Women's Equality Week was inspired by the people behind Equal Means Equal, the award-winning documentary from Kamala Lopez, the filmmaker and activist whom Jagger works with. "After working with [the team of] Equal Means Equal, we decided to turn Women's Equality Day into a Women's Equality Week," Jagger says about her involvement in the film and week. But she is quick to point out that she is opposed to celebrating the event: "We don't think it should really be celebrated. It's a week for us to focus on our efforts. We're not celebrating anything because we do not have equality."

Jagger has been working to raise awareness for and bring more attention to Equal Means Equal in public and media conversations. On a primary level, the message of the documentary focuses on highlighting the inequality women face under American federal law. In January 2017, Jagger was busy supporting her friend and artist-activist Natalie White in her protest demanding that the Equal Rights Amendment is finally ratified.

To be fair, Jagger's reluctance to celebrate isn't exactly unreasonable. While the United States has come a long way in the fight for gender equality, the Constitution, even in 2017, does not guarantee equal rights for all citizens regardless of gender. The ERA passed federal approval in 1972, but it ultimately stalled after failing to reach enough states' approval to be ratified.
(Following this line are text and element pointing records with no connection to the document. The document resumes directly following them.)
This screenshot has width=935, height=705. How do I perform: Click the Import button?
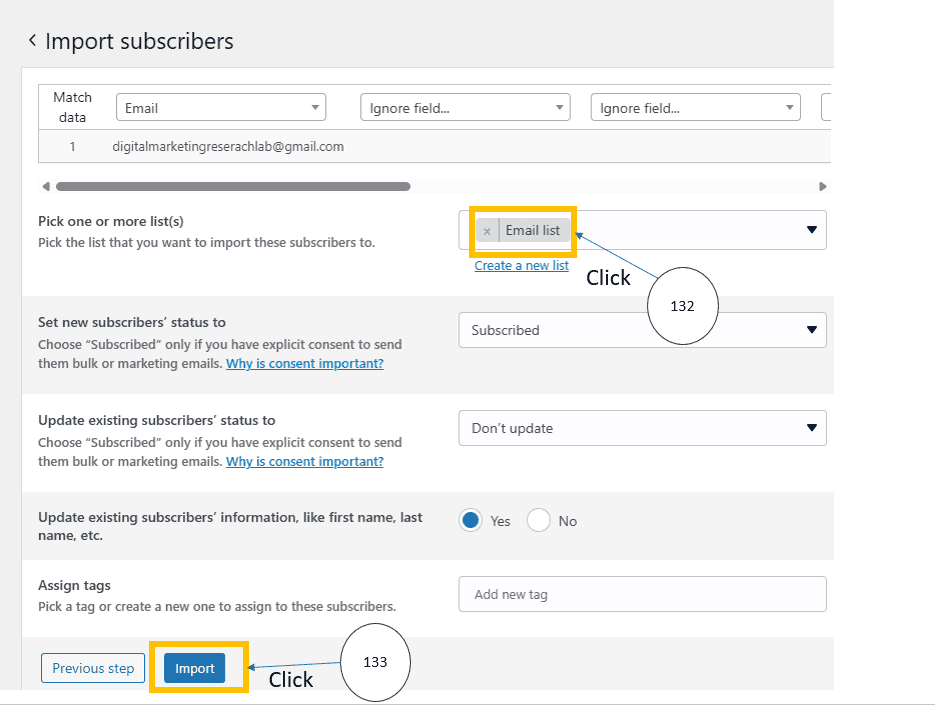click(195, 669)
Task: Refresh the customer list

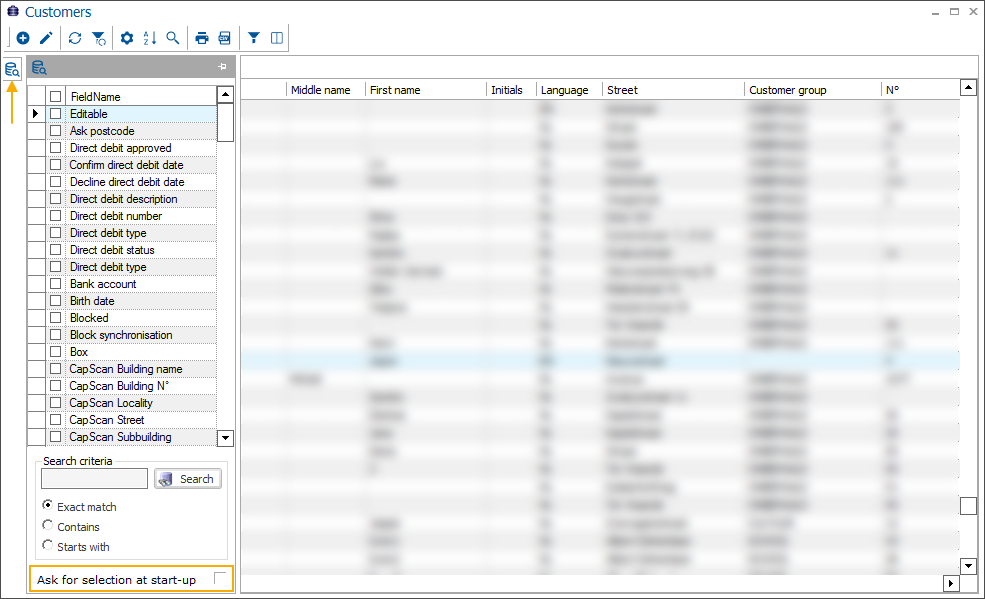Action: pos(75,38)
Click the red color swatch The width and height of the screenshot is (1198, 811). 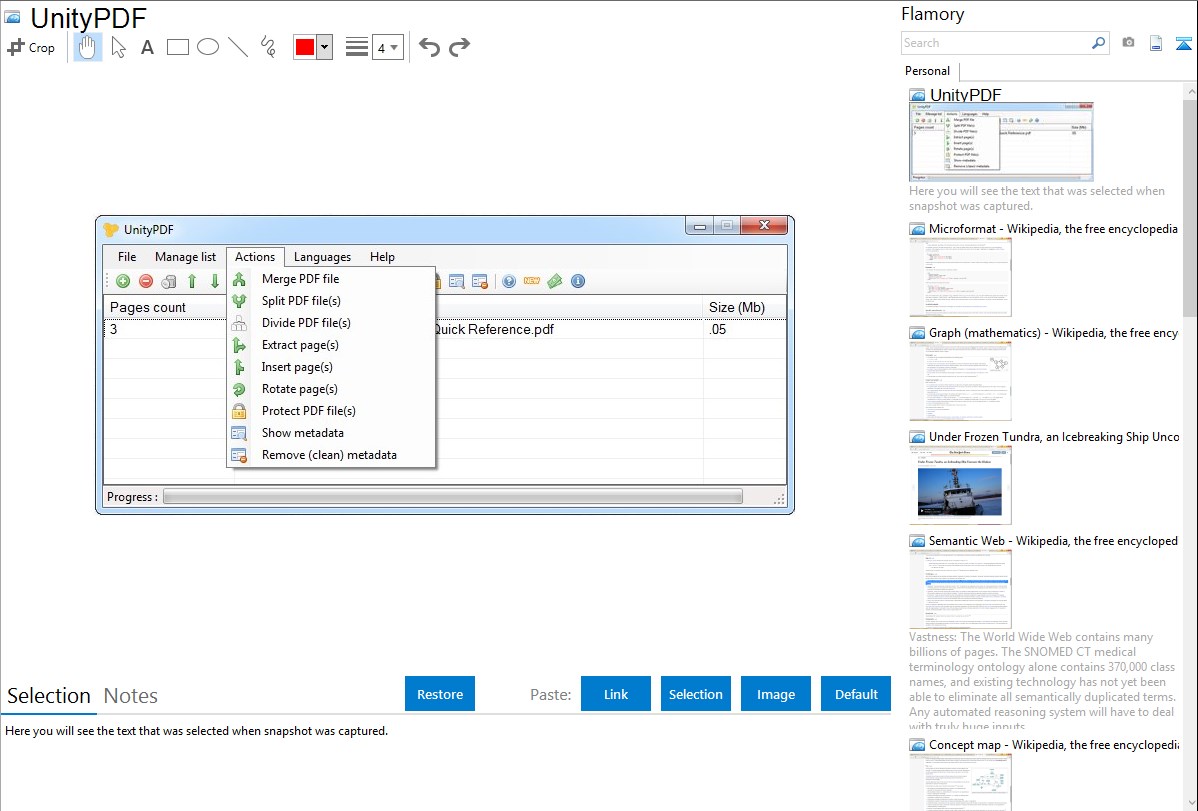coord(305,47)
And that's what she's focusing on.

Jagger says she is doing "everything I possibly can" to ratify ERA. The model tells Bustle, "I am regularly lobbying for the three-state strategy to remove the time limit on the ERA, S.J. Res. 5 and H.R. Res. 53, in Congress. When I'm not in Washington, D.C., I follow up with regular letters to my lawmakers urging them to sign on to pass the ERA."

The model is referring to two separate bills: H.J. Res. 53 by Rep. Jackie Speier of California and S.J. Res. 5 by Sen. Benjamin Cardin of Maryland. They are current resolutions that collectively demand the removal of a time limit in order to ratify ERA.

When Jagger isn't politically campaigning for the two bills in D.C., the fashionista is asking people to support the ERA by submitting their email address and zip code in the Equal Means Equal website to find out what kind of actions they would need to take in order to locally pass the ERA. On the website, people can find out whether their state has passed the ERA by simply selecting their state and checking where it stands on the amendment.

But it isn't just digital activism and signing up that will help. Jagger notes that Americans are blissfully unaware of how pervasive inequality on the gender frontier is, including herself initially. "It's embarrassing because I had assumed that we did have equal rights under the law," Jagger says but "the second I found out that we did not, I knew I had to get involved in helping out to pass ERA in any way possible." Social awareness of gender inequality is crucial, and so is stepping out to talk to everyday women about their struggles. Living in one's own cocoon of naivete won't help, Jagger realized.

If you spend time outside any courthouse in America talking to women, the evidence of gender inequality within federal law will bring you to tears.

Jagger says women are still treated as "chattel" in the United States and that America is the "only Western country" with a regressive attitude towards gender. Furthermore, she points to women getting taxed higher on feminine hygiene products, the criminal justice system dismissing female rape victims, and the sexism inherent in the system that fails women who seek protection and justice. Still, however, the model has hope and apparent resilience for the future. "This is about equality," Jagger says, "as women, we are in the boat relentlessly pushing paddles through false oceans until we pass the ERA."

With resolutions like those from Speier and Cardin, increased social knowledge about the lags that women experience in egalitarianism, and her own efforts through Equal Means Equal, Jagger's raw optimism shows that she is confident gender equality for American women — in the social, legal, and political fabric of our society — will no longer be a faraway dream.